4.      Pengukuran keperawatan langsung, perawatan tidak langsung, dan pendidikan kesehatan.
5.      Frekuensi tindakan perawatan yang dibutuhksn klien.
6.      Rata-rata waktu perawatan langsung,tidak lansung, dan pendidikan kesehatan.

         Dengan mengelompokkan klien menurut jumlah dan kompleksitas pelayanan keperawatan yang dibutuhkan klien,pimpinan keperawatan dapat memperhitungkan jumlah tenaga keperawatn yang dibutuhkan untuk masing-masing unit.

  1.     Pembagian Tenaga Keperawatan dan Penyusunan Jadwal

         Penyusunan jadwal dinas merupakan tanggung jawab kepala ruangan atau pengawas, teatapi lebih diutamakan kepala ruangan karena lebih mengetahui tingkat kesibukan ruangan dan karakteristik sifatnya. hal ini akan memudahkan dalam menerapkan orang yang tepat untuk setiap periode jaga atau shift.
         Prinsip penyusunan jadwal hendaknya memenuhi beberapa prinsip,diantaranya harus ada kesinambungan antara kebutuhan unit kerja dan kebutuhan staf.prinsip berikutnya,setaiap staf harus terlibat dalam siklus atau rotasi pagi-sore-malam:metode yang dipakai harus sesuai dengan kuantitas staf dalam suatu unit kerja.siklus yang digunakan mengikuti metode penugasan yang dipakai. Dan setiap staf harus dapat mencatat hasil dinas,libur dan shift.

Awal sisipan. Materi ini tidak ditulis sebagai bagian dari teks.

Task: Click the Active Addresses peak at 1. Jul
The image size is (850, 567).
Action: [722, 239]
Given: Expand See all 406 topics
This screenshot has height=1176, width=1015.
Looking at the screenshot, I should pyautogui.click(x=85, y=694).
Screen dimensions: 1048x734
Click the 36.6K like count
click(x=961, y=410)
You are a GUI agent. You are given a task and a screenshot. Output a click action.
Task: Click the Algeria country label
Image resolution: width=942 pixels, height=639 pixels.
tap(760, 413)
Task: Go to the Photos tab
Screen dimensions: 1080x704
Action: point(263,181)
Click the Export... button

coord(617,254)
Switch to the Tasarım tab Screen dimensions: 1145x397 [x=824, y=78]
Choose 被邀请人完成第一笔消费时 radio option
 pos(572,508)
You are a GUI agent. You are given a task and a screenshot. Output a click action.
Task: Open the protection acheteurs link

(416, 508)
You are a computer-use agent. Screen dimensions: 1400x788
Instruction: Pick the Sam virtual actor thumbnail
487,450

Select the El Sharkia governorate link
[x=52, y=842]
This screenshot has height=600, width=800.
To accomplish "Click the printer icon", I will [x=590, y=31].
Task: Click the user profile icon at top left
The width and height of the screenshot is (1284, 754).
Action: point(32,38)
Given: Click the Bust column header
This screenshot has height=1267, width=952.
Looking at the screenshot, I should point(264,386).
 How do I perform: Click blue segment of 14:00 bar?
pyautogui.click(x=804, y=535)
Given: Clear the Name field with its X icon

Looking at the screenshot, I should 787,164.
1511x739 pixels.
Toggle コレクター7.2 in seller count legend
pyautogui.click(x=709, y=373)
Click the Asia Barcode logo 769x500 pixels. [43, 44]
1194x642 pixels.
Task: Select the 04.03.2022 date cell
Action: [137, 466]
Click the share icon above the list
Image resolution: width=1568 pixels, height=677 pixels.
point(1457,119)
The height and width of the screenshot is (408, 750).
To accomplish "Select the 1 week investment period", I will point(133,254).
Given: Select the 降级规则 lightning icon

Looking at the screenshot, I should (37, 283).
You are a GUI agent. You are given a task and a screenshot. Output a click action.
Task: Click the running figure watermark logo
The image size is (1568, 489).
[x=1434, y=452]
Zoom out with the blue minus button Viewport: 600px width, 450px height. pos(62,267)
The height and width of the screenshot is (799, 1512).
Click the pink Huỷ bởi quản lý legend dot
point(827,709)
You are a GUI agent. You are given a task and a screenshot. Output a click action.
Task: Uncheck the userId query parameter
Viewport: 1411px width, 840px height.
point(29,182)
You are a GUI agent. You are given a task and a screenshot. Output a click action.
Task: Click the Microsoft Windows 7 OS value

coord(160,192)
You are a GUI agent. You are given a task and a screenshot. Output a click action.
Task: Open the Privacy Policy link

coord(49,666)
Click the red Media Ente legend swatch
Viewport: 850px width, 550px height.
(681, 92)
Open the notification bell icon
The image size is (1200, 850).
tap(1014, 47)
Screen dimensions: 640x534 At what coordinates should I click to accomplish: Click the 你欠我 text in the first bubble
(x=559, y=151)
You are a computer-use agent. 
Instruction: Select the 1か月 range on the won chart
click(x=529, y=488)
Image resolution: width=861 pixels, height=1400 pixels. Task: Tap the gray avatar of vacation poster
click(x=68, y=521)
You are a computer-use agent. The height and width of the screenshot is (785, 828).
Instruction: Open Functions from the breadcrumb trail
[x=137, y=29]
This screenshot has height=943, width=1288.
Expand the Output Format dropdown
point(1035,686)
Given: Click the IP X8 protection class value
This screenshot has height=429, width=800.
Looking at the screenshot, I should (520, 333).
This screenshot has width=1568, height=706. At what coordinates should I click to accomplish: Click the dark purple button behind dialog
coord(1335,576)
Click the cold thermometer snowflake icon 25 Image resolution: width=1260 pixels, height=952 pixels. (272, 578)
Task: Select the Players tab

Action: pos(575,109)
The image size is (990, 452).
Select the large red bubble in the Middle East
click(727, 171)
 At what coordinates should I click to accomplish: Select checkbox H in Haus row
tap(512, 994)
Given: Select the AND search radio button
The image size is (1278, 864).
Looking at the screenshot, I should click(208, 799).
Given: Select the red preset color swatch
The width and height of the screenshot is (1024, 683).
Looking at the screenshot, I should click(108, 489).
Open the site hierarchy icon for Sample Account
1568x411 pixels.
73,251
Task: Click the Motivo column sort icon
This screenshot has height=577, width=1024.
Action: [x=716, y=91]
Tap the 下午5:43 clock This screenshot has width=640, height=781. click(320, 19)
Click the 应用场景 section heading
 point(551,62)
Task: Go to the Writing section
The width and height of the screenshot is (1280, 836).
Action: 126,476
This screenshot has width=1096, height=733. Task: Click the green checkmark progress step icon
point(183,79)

  1.      Modifikasi Kerja Mingguan

        Pendekatan tersebut dilihat dari karakteristik tugas dan karakteristik staf yang ada dalam tim. Modifikasi tugas mingguan meliputi;
1.      Total jam kerja per minggu adalah 40 jam dengan 10 jam per hari dan 4 hari kerja per 24 jam, dimana jam-jam dapat dipergunakan untuk ronde keperawatan, penyelesaian rencana keperawatan atau kegiatan lainnya. Kelemahan cara ini adalah memerlukan staf yang banyak.
2.      Perincian 12 jam dalam satu shift, yaitu 3 hari kerja, 4 hari libur, dan 4 hari kerja. System ini sama dengan sistem pertama yang membutuhkan tenaga yang banyak.
3.      Perician 70 jam dalam 2 minggu, adalah 10 jam per hari (7 hari kerja dan 7 hari libur).
4.      Sistem 8 jam per hari dengan 5 hari kerja per minggu. Sistem ini lebih banyak disukai karena mengurangi kelelahan staf dan produktivitas staf tetap dapat dipertahankan.